Sorry, I think I forgot to mention that this is a fresh reformat reinstall from XP. I assumed people know I know what I'm doing so I just got straight to the main point 


Referr to this thread to understand all the "stanby, free, available" memory terms in windows http://www.techpowerup.com/forums/threads/win7-memory-cache-further-analyzing-mapped-file.144712/


----------



## ne6togadno (Nov 21, 2013)

replace nod32 and malwarebytes with avast.
if zoran has router turn off win firewall and setup router firewall.
turn off that nv driver help as well
change ms office with libre office or if this is not option remove ms office speed up from startup (cant remeber what was exact name but you will find it in msconfig and/or start up folder)
and realy change to windows classic skin. it really makes huge difference.


----------



## RoutedScripter (Nov 21, 2013)

It already is classic skin, just, I left one tick on that actually makes it still look like Win7 

But I tested it and, it actually is fine like this, might be ofcourse faster with that but it looks weird to me , mostly because buttons are different sizes and I get dizzy, not whining about looks.

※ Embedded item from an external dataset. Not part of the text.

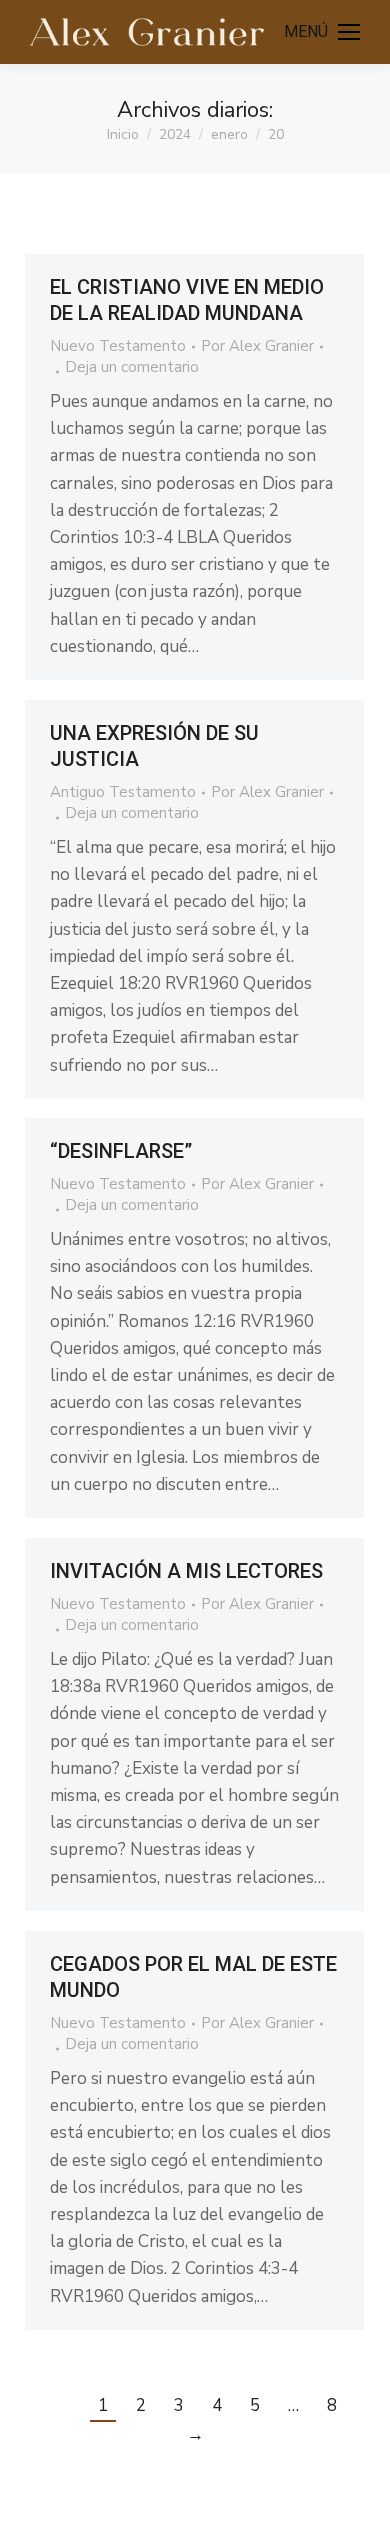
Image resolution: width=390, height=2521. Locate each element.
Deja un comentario (132, 367)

Because that's my opinion, I'll have the guy to test it and he can choose, as usual.


----------



## Dent1 (Nov 21, 2013)

RuskiSnajper said:


> Sorry, I think I forgot to mention that this is a fresh reformat reinstall from XP. I assumed people know I know what I'm doing so I just got straight to the main point


 


If its a fresh windows then the high CPU usage is probably windows update. It will hide in the background eating up resources until its downloaded fully.

What happens if you disable windows update?


----------



## dhdude (Nov 21, 2013)

Did you install 64bit Win 7? I'd suggest 32bit if you're low on ram


----------



## brandonwh64 (Nov 21, 2013)

I ran windows 7 on my TV (Yes it has a AM2+/3 system INSIDE it) and with the original low watt dual core and 1GB ram it was super sluggish and would skip during video play even on youtube and also max out the cores alot and this was on a clean install. I upgraded it to a low watt quad core with 4GB ram and its run smoothly now


----------



## LagunaX (Nov 21, 2013)

Yeah what the ppl above said, forum find or ebay a cheap used dual core and 4gb ram if u can.


----------



## InnocentCriminal (Nov 21, 2013)

If you're familiar with disabling services you can always trim down the non-essential ones. Black Viper's website is a great resource for definitions on services and which ones _he _deems suitable to be disabled. _Always _make a note of what you're disabling and what the original state was and *do not *disable essential services.

Hopefully that'll help lower the resources being used. Don't expect a miracle cure though.


----------



## TheGuruStud (Nov 21, 2013)

The cpu is not crap. I'm still running my original athlon 64 3500 in a test PC. Stop insulting such a wonderful piece of silicon. Windows sucks, but does work fine on it. 

The only thing it needs is a modern gpu to accelerate video. 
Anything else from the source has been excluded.